Your answer should be the lines below from the one with "This screenshot has height=130, width=224." to the one with "Task: Expand Çek İşlemleri Banka dropdown", both included, given again exactly and with nothing added.

· · · ·

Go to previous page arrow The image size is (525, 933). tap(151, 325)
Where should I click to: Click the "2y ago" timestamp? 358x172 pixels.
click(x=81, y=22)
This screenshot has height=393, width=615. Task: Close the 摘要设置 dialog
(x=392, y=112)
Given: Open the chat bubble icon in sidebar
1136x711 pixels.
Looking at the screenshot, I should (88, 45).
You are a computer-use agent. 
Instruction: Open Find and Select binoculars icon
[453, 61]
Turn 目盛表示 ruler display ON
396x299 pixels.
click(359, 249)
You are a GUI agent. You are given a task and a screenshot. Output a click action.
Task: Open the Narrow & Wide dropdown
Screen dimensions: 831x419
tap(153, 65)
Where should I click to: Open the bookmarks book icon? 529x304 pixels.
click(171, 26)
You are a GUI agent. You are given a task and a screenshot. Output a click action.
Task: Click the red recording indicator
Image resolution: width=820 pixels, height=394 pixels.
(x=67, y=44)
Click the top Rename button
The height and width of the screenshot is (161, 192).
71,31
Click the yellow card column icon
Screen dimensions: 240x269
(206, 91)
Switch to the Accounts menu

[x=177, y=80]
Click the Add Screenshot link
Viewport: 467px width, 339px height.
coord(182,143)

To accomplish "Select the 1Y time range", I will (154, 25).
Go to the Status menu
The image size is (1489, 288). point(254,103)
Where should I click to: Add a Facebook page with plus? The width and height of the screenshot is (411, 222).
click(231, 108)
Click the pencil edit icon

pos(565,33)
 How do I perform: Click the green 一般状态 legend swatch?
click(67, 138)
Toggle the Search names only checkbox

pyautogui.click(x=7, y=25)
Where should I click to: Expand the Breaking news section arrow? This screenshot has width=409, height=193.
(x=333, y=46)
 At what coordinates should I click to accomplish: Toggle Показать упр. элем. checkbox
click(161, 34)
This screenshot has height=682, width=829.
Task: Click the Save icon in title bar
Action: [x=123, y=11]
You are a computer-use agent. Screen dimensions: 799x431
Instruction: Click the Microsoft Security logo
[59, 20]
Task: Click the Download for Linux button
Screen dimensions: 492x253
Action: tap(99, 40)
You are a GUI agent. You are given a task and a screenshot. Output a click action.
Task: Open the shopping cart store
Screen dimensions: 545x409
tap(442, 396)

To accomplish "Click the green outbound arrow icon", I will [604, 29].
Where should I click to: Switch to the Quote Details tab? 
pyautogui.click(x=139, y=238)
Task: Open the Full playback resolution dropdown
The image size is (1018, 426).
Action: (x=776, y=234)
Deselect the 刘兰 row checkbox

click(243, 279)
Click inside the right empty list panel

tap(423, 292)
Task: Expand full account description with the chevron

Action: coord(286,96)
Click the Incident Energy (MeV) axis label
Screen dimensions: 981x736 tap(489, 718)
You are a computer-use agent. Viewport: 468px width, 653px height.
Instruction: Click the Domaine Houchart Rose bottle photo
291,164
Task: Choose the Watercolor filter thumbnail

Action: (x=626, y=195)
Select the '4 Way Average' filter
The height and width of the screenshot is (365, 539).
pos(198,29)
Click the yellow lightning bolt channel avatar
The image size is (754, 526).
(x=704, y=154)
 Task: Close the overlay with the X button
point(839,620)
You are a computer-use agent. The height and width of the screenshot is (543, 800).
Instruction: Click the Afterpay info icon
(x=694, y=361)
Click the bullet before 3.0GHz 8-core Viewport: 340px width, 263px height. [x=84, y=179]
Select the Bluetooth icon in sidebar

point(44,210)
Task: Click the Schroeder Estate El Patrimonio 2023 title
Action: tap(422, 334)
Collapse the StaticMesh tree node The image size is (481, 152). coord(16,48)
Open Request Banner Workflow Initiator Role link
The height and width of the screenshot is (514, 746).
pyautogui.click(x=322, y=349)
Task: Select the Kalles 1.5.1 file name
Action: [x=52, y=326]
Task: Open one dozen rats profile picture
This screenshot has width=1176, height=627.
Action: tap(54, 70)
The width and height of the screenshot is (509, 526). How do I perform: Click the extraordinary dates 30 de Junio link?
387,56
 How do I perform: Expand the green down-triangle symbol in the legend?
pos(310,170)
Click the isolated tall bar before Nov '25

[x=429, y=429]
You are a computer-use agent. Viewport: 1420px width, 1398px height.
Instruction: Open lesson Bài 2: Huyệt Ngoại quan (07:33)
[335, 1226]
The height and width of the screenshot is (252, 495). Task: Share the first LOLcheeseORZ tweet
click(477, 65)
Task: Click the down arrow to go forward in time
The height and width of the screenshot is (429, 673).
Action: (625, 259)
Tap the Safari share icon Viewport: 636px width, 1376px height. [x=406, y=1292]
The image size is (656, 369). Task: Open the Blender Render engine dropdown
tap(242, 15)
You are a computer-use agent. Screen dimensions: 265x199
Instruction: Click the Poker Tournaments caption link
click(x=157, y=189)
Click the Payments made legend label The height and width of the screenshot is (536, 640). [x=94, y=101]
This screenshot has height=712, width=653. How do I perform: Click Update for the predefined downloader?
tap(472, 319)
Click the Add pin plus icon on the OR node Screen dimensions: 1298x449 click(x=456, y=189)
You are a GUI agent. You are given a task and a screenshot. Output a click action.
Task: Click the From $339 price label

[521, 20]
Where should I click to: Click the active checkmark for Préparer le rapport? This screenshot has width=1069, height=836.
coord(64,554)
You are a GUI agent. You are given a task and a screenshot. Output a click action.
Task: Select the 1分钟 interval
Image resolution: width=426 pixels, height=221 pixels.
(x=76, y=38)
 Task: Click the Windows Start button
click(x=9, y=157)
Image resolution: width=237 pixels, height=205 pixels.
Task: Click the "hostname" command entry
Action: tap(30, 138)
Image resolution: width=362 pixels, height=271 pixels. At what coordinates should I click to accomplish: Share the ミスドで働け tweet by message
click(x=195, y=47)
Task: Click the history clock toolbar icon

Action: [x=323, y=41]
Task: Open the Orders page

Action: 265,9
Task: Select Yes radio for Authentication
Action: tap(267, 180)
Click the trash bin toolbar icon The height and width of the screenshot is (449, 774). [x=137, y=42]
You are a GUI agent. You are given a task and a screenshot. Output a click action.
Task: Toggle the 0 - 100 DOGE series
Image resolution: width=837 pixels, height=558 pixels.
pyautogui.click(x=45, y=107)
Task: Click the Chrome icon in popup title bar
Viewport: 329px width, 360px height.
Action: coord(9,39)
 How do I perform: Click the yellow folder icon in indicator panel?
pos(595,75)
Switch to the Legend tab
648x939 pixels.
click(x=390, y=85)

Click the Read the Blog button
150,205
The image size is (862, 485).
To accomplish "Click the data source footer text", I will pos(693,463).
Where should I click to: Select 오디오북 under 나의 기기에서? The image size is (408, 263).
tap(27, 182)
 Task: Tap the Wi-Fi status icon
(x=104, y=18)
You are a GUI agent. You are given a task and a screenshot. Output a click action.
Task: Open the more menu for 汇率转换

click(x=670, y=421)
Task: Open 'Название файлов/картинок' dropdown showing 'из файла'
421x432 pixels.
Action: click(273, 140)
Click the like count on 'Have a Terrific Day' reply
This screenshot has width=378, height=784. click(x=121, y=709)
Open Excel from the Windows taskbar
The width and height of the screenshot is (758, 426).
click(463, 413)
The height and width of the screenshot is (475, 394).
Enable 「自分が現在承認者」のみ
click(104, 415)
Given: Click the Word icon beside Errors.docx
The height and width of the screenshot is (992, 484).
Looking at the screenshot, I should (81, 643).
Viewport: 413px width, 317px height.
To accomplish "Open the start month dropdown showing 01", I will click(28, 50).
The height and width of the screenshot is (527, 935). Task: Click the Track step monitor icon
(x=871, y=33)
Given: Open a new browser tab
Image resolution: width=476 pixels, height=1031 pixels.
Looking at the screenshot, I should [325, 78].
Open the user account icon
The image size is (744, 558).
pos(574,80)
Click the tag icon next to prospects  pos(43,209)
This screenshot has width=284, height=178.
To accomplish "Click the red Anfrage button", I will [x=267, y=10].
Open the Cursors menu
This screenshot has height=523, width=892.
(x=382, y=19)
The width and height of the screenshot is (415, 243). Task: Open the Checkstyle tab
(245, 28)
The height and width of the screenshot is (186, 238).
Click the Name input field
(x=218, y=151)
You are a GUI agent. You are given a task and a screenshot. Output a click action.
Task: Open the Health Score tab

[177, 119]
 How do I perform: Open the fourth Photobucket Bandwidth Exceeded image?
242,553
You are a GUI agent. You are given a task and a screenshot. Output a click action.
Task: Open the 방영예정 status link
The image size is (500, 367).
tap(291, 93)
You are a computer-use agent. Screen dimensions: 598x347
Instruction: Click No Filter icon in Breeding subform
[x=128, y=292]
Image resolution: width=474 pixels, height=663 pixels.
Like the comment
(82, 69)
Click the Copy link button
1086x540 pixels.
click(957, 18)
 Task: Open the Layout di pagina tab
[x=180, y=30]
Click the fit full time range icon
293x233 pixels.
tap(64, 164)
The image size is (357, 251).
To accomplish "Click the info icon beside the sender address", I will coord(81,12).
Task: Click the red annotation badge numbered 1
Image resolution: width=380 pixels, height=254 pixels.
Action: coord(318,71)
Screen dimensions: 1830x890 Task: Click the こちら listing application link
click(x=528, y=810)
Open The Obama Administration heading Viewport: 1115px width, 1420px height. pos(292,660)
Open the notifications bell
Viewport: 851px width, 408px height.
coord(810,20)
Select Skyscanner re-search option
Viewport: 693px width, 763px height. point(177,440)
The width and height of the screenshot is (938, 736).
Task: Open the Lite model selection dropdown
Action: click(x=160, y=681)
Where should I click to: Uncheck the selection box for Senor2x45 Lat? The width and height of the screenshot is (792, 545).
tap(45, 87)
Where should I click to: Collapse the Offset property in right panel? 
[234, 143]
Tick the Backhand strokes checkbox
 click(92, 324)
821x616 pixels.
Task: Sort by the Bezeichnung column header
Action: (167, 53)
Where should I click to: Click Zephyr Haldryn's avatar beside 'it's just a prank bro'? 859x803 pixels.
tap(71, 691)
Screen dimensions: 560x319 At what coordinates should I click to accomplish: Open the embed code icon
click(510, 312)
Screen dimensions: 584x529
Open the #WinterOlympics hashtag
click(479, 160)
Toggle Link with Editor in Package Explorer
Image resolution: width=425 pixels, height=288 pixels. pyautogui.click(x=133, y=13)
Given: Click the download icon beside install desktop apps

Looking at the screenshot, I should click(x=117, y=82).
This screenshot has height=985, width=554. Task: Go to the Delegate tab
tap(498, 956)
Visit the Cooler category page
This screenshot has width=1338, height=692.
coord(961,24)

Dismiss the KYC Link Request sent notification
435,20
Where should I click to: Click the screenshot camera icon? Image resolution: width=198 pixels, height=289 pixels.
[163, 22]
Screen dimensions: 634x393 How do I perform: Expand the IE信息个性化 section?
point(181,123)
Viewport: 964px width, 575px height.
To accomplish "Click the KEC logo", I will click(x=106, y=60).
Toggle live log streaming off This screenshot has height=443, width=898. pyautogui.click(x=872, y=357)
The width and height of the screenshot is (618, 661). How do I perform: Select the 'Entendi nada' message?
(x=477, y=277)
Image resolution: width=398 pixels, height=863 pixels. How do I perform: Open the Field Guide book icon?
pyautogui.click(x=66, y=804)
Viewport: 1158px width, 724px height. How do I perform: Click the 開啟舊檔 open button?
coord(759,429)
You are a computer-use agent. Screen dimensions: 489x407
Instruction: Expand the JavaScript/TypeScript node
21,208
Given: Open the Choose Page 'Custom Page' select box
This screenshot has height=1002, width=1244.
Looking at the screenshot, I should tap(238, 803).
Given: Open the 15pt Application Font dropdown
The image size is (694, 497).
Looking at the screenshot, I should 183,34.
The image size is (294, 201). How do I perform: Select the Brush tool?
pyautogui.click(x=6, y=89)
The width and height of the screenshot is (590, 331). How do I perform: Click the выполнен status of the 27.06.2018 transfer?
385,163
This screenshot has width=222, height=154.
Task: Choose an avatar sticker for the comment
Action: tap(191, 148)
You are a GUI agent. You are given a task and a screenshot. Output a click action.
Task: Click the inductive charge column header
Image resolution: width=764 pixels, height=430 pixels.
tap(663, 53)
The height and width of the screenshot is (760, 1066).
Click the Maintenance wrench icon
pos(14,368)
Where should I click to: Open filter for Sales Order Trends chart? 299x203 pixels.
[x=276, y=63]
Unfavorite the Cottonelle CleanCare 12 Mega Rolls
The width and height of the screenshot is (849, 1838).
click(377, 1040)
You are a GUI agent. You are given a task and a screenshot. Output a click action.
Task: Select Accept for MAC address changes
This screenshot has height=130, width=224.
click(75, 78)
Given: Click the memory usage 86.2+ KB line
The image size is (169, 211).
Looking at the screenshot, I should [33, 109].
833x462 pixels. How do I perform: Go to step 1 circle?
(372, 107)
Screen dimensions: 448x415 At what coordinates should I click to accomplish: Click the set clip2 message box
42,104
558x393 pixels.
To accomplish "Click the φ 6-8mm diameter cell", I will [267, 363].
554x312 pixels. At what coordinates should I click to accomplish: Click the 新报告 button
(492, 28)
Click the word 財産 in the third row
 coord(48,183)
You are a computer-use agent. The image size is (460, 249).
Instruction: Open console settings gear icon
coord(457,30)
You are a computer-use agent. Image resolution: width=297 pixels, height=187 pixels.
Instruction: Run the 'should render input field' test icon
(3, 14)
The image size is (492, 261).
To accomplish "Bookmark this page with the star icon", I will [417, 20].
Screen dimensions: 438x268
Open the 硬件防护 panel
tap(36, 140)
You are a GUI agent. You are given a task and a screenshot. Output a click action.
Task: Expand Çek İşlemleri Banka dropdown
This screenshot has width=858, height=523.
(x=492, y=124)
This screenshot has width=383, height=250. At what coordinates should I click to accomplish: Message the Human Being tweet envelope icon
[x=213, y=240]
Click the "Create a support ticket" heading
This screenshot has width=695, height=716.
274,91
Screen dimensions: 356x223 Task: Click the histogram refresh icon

· · · ·

--- EXERCISE SOLUTION ---
This screenshot has height=130, width=224.
click(75, 78)
Given: Click the memory usage 86.2+ KB line
The image size is (169, 211).
Looking at the screenshot, I should [33, 109].
833x462 pixels. How do I perform: Go to step 1 circle?
(372, 107)
Screen dimensions: 448x415 At what coordinates should I click to accomplish: Click the set clip2 message box
42,104
558x393 pixels.
To accomplish "Click the φ 6-8mm diameter cell", I will [267, 363].
554x312 pixels. At what coordinates should I click to accomplish: Click the 新报告 button
(492, 28)
Click the word 財産 in the third row
 coord(48,183)
You are a computer-use agent. The image size is (460, 249).
Instruction: Open console settings gear icon
coord(457,30)
You are a computer-use agent. Image resolution: width=297 pixels, height=187 pixels.
Instruction: Run the 'should render input field' test icon
(3, 14)
The image size is (492, 261).
To accomplish "Bookmark this page with the star icon", I will [417, 20].
Screen dimensions: 438x268
Open the 硬件防护 panel
tap(36, 140)
You are a GUI agent. You are given a task and a screenshot. Output a click action.
Task: Expand Çek İşlemleri Banka dropdown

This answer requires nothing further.